Ford faces Terps, faces down jitters B. Mawr alum at home on road for Ga. Tech

February 19, 1997|By MILTON KENT | MILTON KENT,SUN STAFF

If Georgia Tech senior Kisha Ford has a monster game against Maryland tonight in College Park, the Yellow Jackets will have her mother and the airlines to thank.

The past three years, Ford, a former Sun Player of the Year at Bryn Mawr, has had some subpar days in her annual return to the area, and she attributes some of that to nervousness about coming home to play in front of friends and family.

But Ford's mom, her nephew and some family friends flew to Atlanta last weekend for her last home game there, and Ford says she believes the butterflies should flutter away.

"That will help me a lot for the Maryland game because I do get nervous when I do get up there just playing in front of the hometown people. But I think I've been playing a lot better basketball altogether and playing more consistent, so I think that will help, too," Ford said by phone Monday.

Indeed, Ford, who earlier this season became Tech's all-time leading scorer and has 1,889 career points (15th on the Atlantic Coast Conference list), has been terrific this year, averaging 20.1 points and 9.0 rebounds, both second in the ACC.

She is also in the top 10 in free-throw percentage, steals, assists and field-goal percentage, where her .510 far exceeds the .410 she shot from the field last season.

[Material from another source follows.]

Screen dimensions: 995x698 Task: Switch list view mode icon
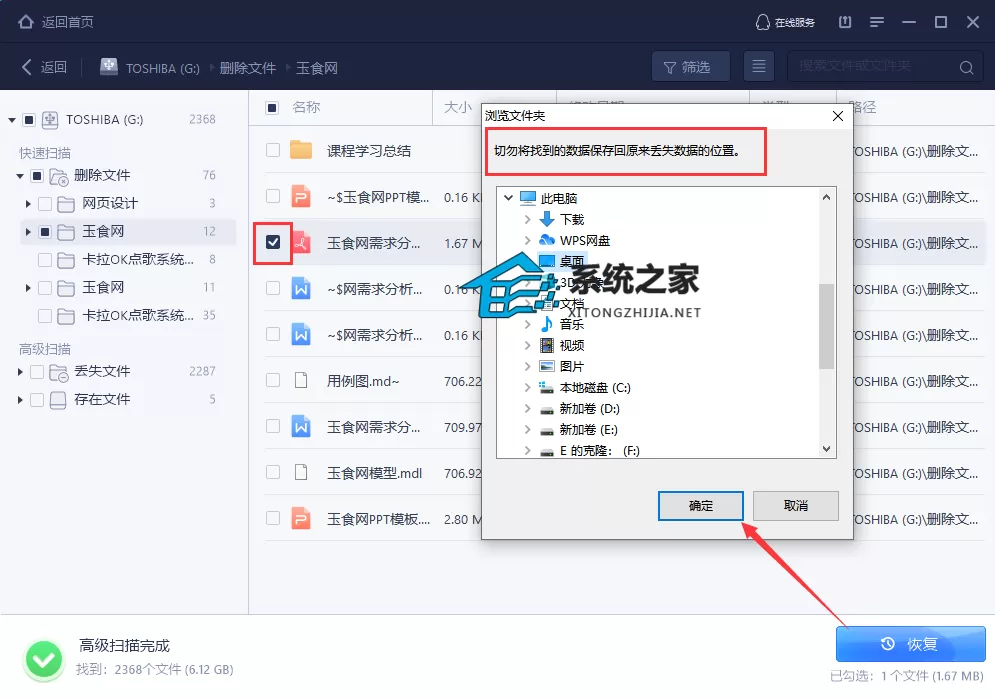click(x=758, y=67)
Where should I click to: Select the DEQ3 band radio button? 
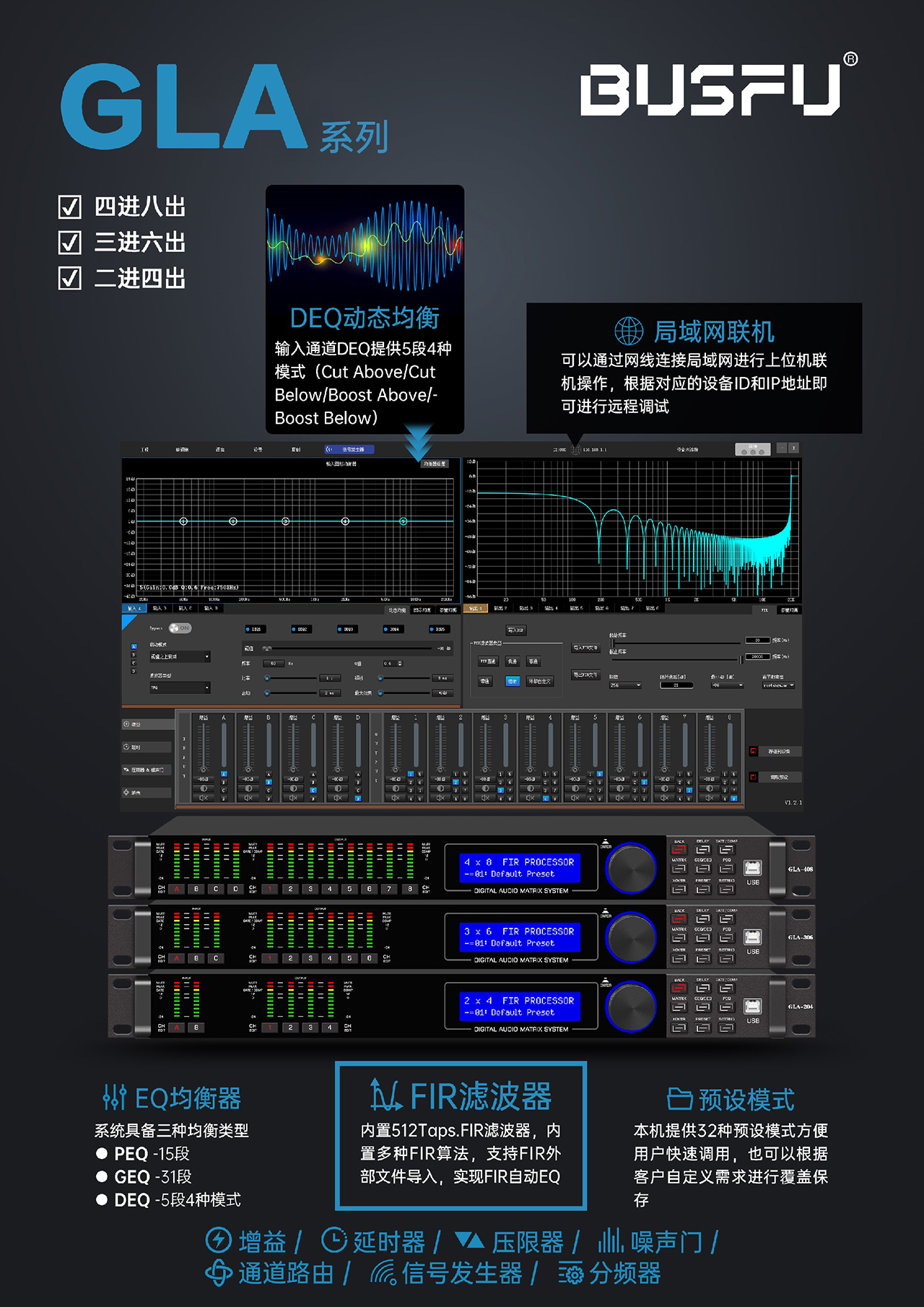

Ford, who likely will be named to the all-ACC first team next week, was ACC Player of the Week last week, averaging 26.0 points and 8.0 rebounds in three wins, including a 22-point, 10-rebound, four-assist, five-steal and two-block performance in a 72-60 upset of then-No. 9 Virginia, the first time Georgia Tech had beaten the Cavaliers in 19 games.

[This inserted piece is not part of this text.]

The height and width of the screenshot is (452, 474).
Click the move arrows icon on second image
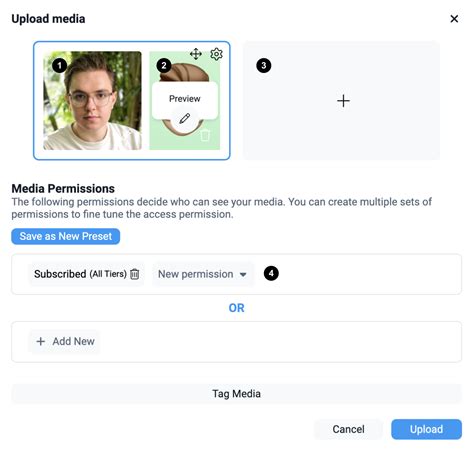coord(196,54)
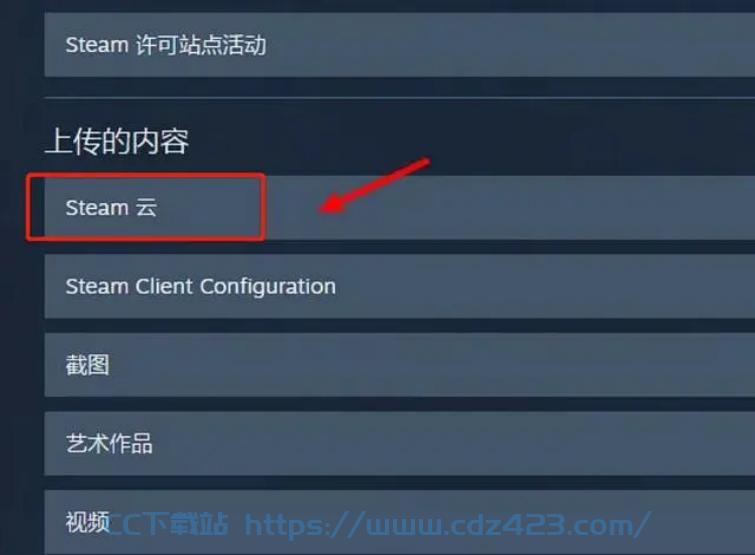
Task: Click the CC下载站 watermark text
Action: [167, 524]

"It was a big win. We were really excited to have them on our home court," Ford said. "We knew our backs were against the wall. Our goal is to get to the NCAAs and we just had to play hard and play smart."

With a 15-9 record overall and a 7-7 mark in the league, Georgia Tech is tied for fourth with Clemson, Maryland and North Carolina State with just Saturday's road game with the Wolfpack left after tonight.

Ford, a 6-foot swing player, is playing perhaps the best basketball of her career at a time when the Yellow Jackets need it most. In pressure situations, leaders step to the forefront, and she has taken it upon herself to make her game better.

"This year in particular, I feel as though I've achieved that goal. That's something that I've always wanted to do, and I just didn't know how to get there. I feel as though I have a big supporting cast now, so that helps me a lot just to be able to play my game because I know I can get some help," Ford said.

Her maturation process extends off the court, where she has made regular appearances at local boys and girls clubs to spread a motivational message.

"That's important. I come from Baltimore City and [a teacher] took me off the baseball field and said: 'You look athletic. Do you want to play basketball.' That's a big key to getting kids started in basketball, giving them somebody to look up to. It's hard for them to get to a professional men's game to see them play. When they can come to a women's game and we sign autographs and when their coaches want us to come talk to them, we can do that. That's the most important thing, to get those kids loving the game and to have someone to look up to."

Said Georgia Tech coach Agnus Berenato: "Here she's breaking all the records, but it's her presence and charisma with the public and the community. At least three times a week she's getting requests to go speak to little kids here or there. She never says no. She has been a real leader in that area, and now all the other kids all follow suit and they know that that's expected. She's just really matured into a wonderful person, and she's a great player on top of it."